In order to get the best effect of the drug, you must understand its usage and dosage. Let’s take a look at how to inject denosumab.

Denosumab can only be given by subcutaneous injection, not by intravenous infusion, intramuscular infusion or intradermal injection. Inject 120 mg subcutaneously into the upper arm, upper thigh, or abdomen every 4 weeks to give calcium and vitamin D when needed to treat or prevent hypocalcemia.

Hypocalcemia must be corrected before denosumab therapy can be initiated. For patients who are prone to hypocalcemia and mineral metabolism imbalance (such as those with a history of hypoparathyroidism, thyroid surgery, parathyroid surgery, malnutrition, small bowel resection, severe renal insufficiency), clinical monitoring of creatinine and mineral levels is required, and such patients should be instructed to pay attention to the symptoms of hypocalcemia and to supplement adequate amounts of calcium and vitamin D.

Patients who are concurrently taking immunosuppressants or have compromised immune systems may be at increased risk of serious infections, and physicians need to fully consider the benefit-risk ratio before prescribing denosumab to such patients. Physicians should evaluate the need to continue denosumab therapy in patients who develop serious infections while taking denosumab.

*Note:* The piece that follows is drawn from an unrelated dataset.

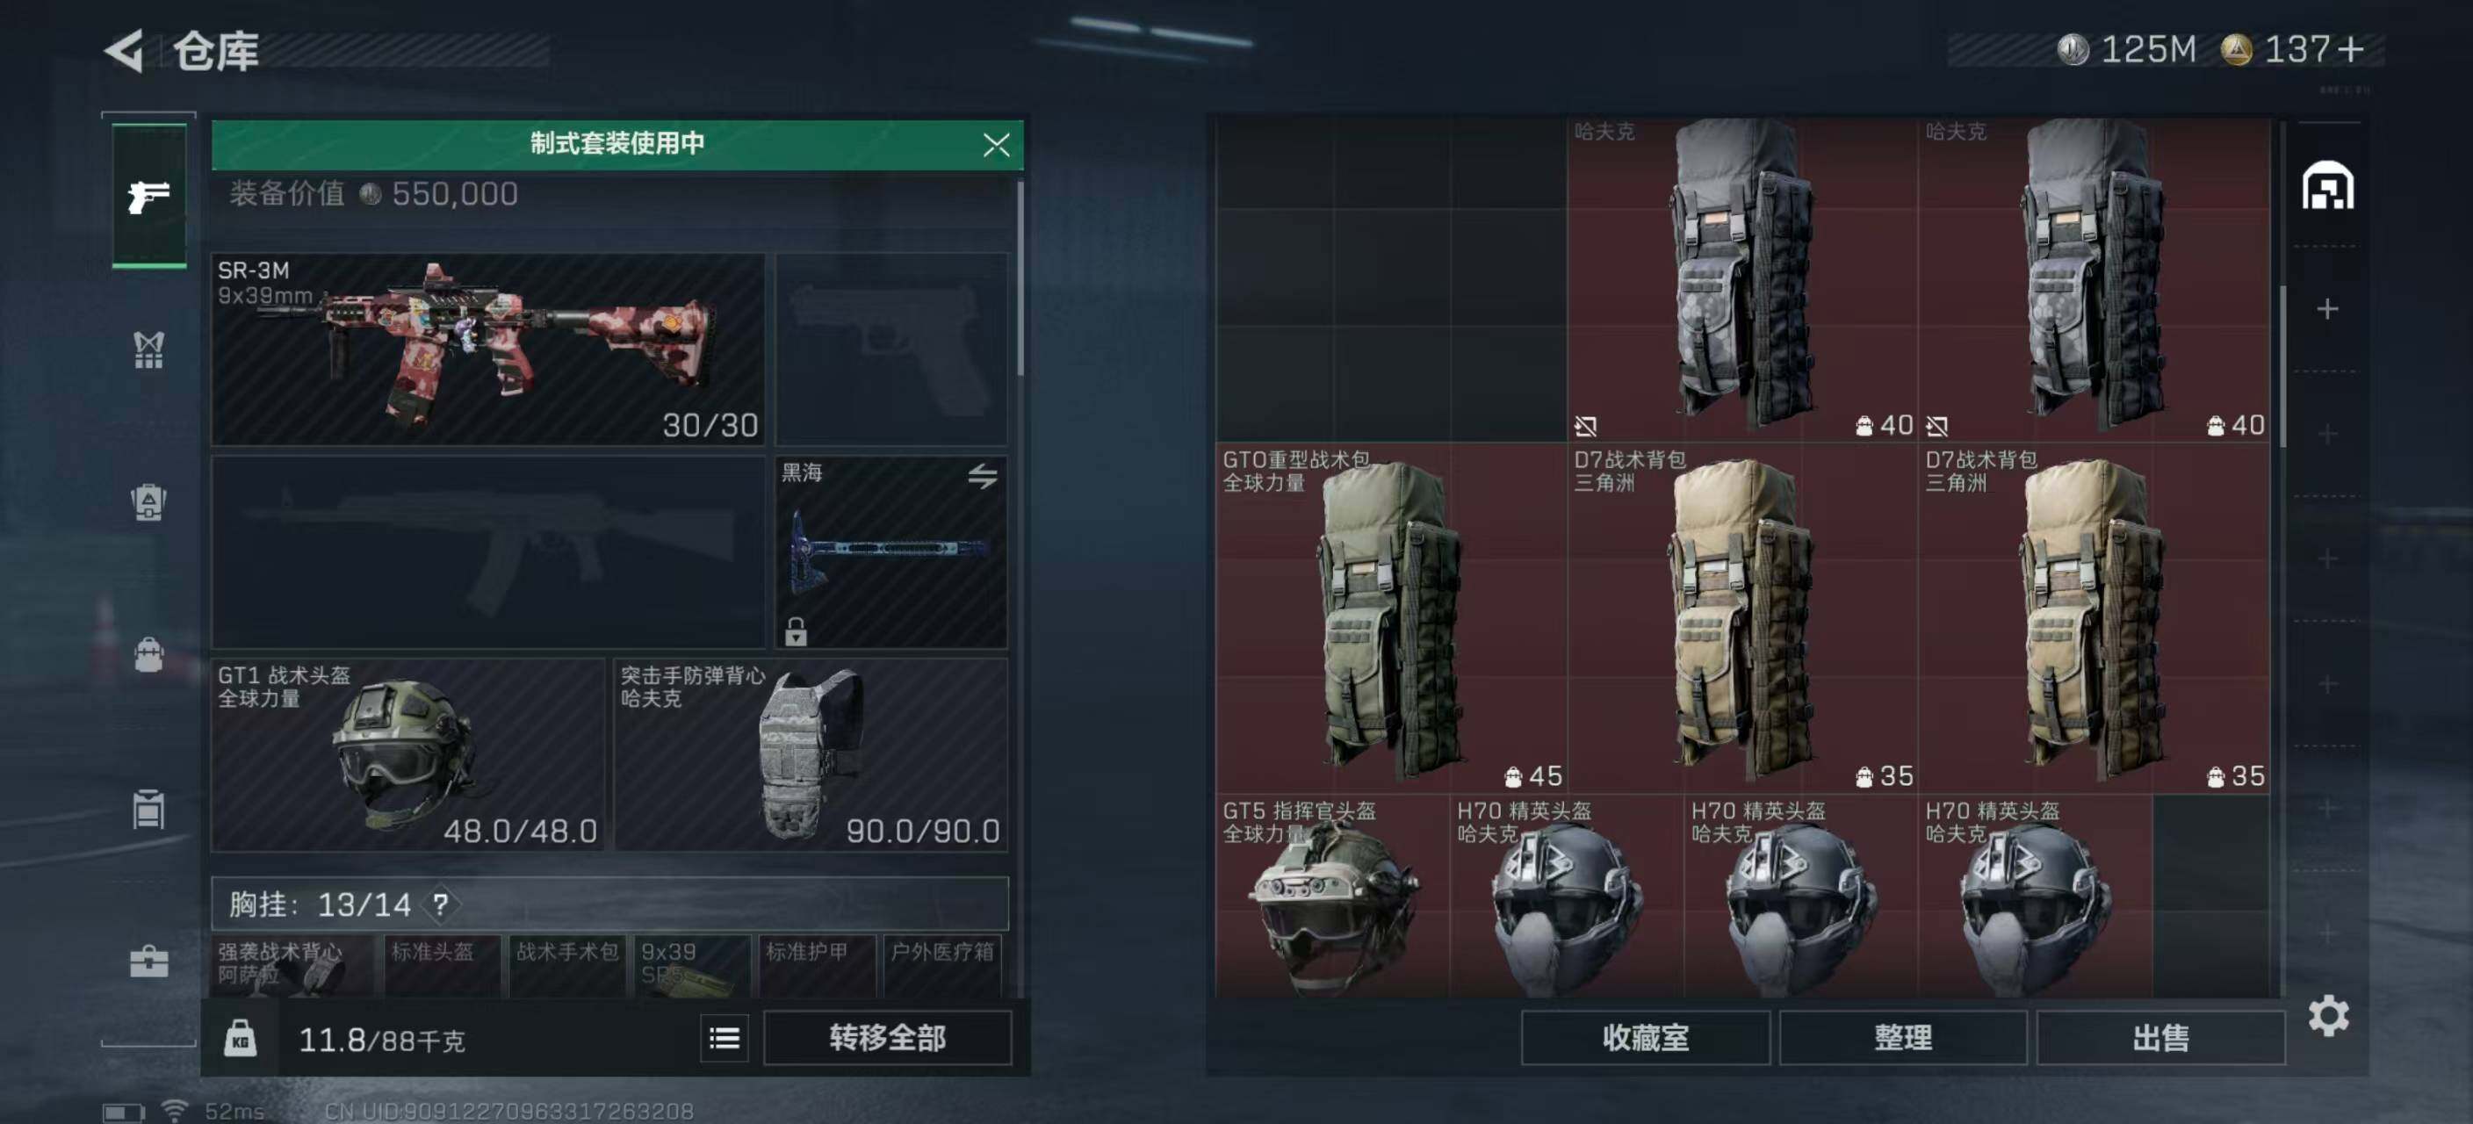Click the warehouse grid vertical scrollbar

click(2282, 365)
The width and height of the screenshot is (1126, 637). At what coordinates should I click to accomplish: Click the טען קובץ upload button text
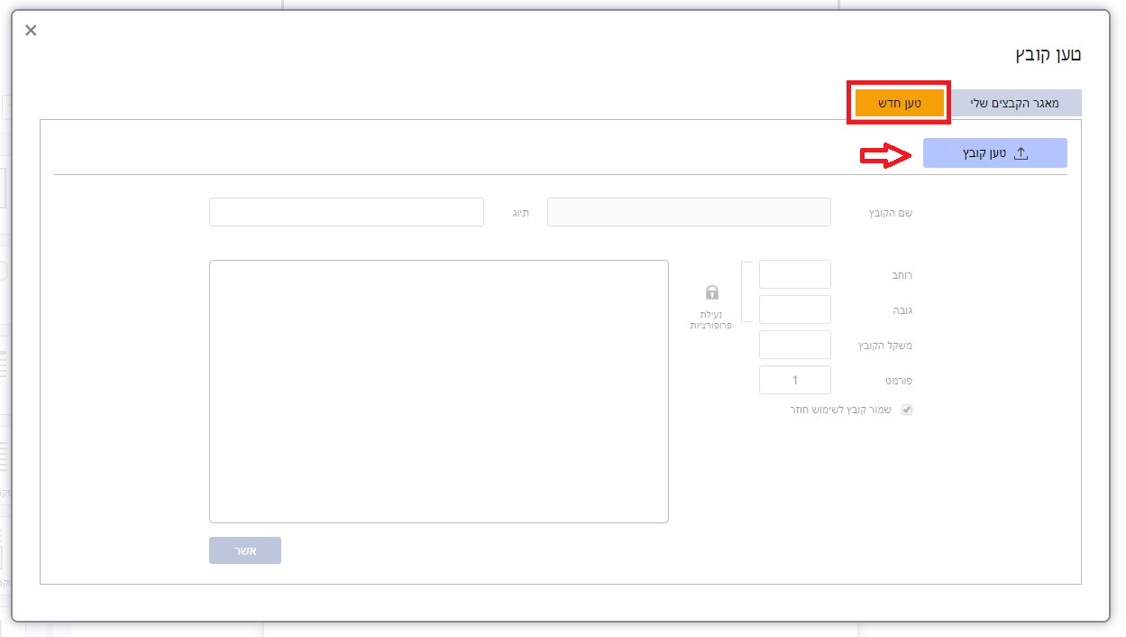[x=984, y=154]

Osteonecrosis of the jaw often occurs with tooth extraction and local infection that delays healing. Routine oral examinations should be performed before starting treatment, and good oral hygiene should be maintained after treatment begins. If a patient develops osteonecrosis of the jaw, treatment for osteonecrosis of the jaw may worsen the condition, and discontinuation of the medication should be considered at this time.